## DESCRIPTION OF THE TASK
Every record that follows should be copied exactly. No picture belongs in the copy.

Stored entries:
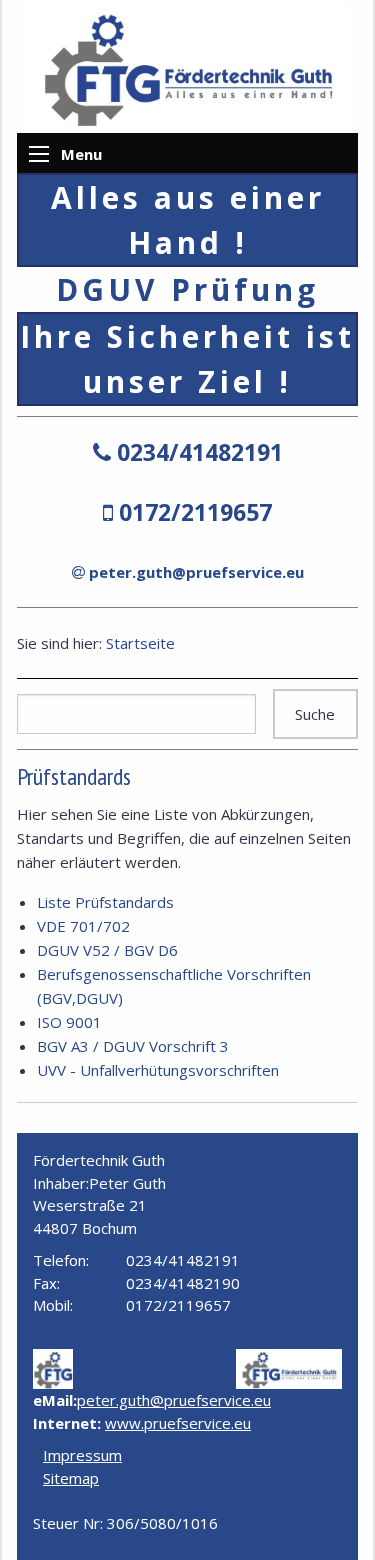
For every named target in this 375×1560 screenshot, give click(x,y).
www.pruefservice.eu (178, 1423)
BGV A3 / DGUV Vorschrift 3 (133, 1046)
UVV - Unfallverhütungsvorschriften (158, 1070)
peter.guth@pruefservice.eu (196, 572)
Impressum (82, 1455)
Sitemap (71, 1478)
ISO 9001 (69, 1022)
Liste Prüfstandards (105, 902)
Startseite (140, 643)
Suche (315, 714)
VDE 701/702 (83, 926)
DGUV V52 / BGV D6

## COMPLETED TASK
For every named target in this 375×1560 screenshot, give click(x,y).
www.pruefservice.eu (178, 1423)
BGV A3 / DGUV Vorschrift 3 (133, 1046)
UVV - Unfallverhütungsvorschriften (158, 1070)
peter.guth@pruefservice.eu (196, 572)
Impressum (82, 1455)
Sitemap (71, 1478)
ISO 9001 (69, 1022)
Liste Prüfstandards (105, 902)
Startseite (140, 643)
Suche (315, 714)
VDE 701/702 (83, 926)
DGUV V52 / BGV D6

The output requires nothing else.